Choqué par sa production ultra moderne, la meute n’a pas remarqué que « To the
bone » était le « Dark side of the moon » de son guide. C’était
pourtant flagrant, la production très moderne cachant mal une nostalgie
cosmique que n’aurait pas reniée le groupe de Roger Water. Les réac’n’roller
ont donc refusé de faire de « To the bone » le « Dark side of
the moon » moderne. On aurait pu craindre que cet échec commercial
n’incite son auteur à se tenir tranquille dans la cage du revival classique
rock.
Pourquoi prendre des risques quand des dizaines de groupes vivotent pépère en
ressassant les mêmes riffs poussiéreux ?
Heureusement, Steven Wilson est d’une autre trempe, et « The future bites »
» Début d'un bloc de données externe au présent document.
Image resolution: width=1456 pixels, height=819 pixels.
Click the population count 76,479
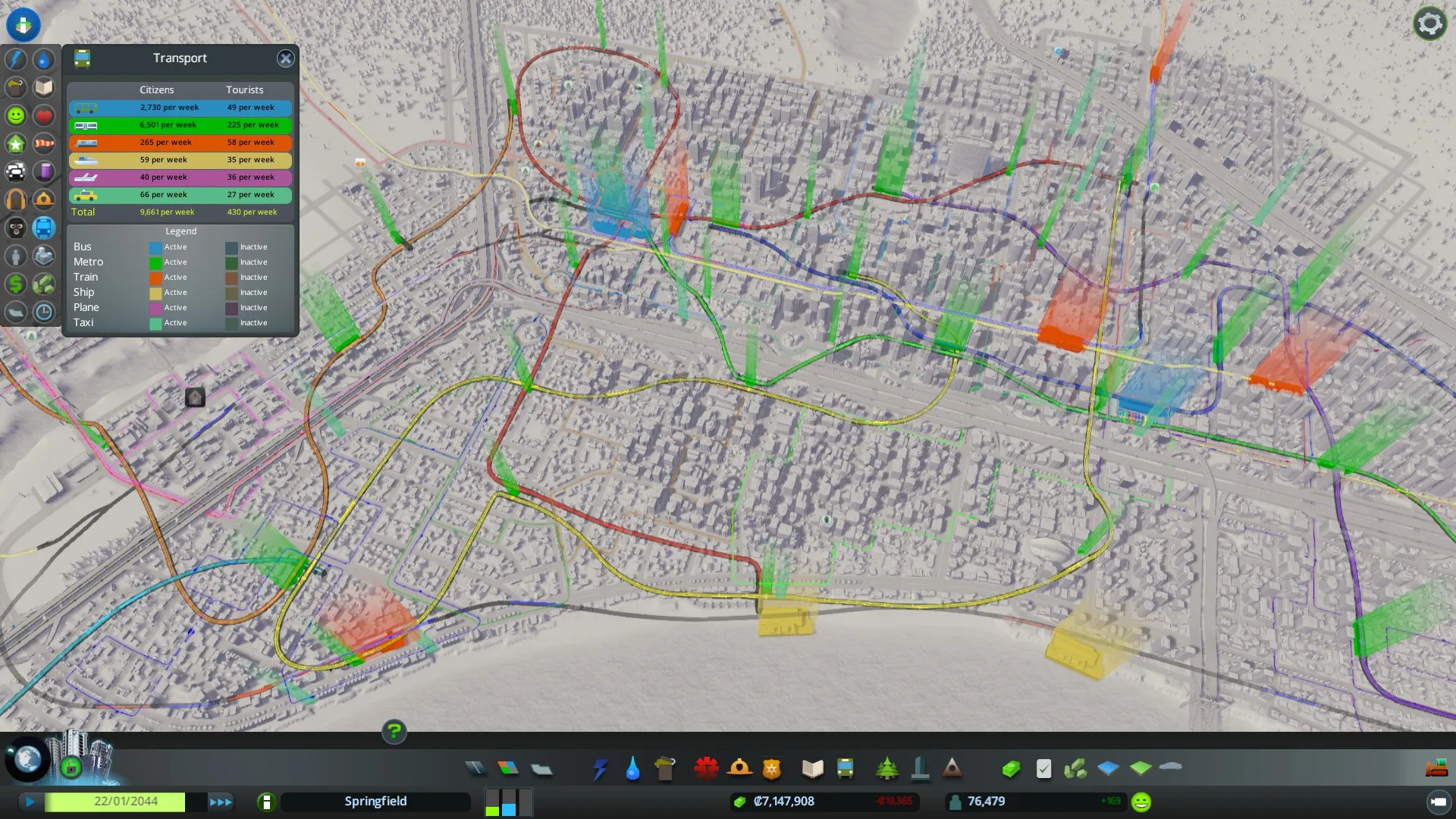click(986, 802)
est sa déclaration d’insoumission à son publique. Avec ce disque, il prend son
époque à la gorge, met les mains dans merdier de la pop moderne, réservoir à
étrons dont peut de rocker supportent l’odeur. En voulant transformer cet amas
fétide en or, notre homme a créé une pierre philosophale imparfaite. Ses
battements technoïdes sont encore trop proches des martellements robotiques
lobotomisant les esprits faibles.
La rencontre entre cet écrin populaire et des touches de références enfin
digérées a pourtant un certain charme. Steven Wilson n’a pas fait sauter la grotte
à fossile chère aux réac’n’roller, son patrimoine rock-aïeux à juste changé de
forme. Son électro méditative réinvente l’œuvre trop méconnue de TANGERINE
DREAM, et son modernisme le plus froid roule sur les rails du « Trans
europ express » de KRAFTWERK (1990). Et comment ne pas être ébloui par ces
arpèges brillants comme des diamants fous ? Après la face cachée de la lune,
voilà que la guitare de Wilson flirte avec « Wish you were here ».
Sans être un chef d’œuvre, « The future bites » montre enfin une
alternative à l’acharnement thérapeutique que subit aujourd’hui le rock. Si
notre homme continue dans cette voie, on peut espérer qu’il parvienne à
réinventer un rock de moins en moins progressif.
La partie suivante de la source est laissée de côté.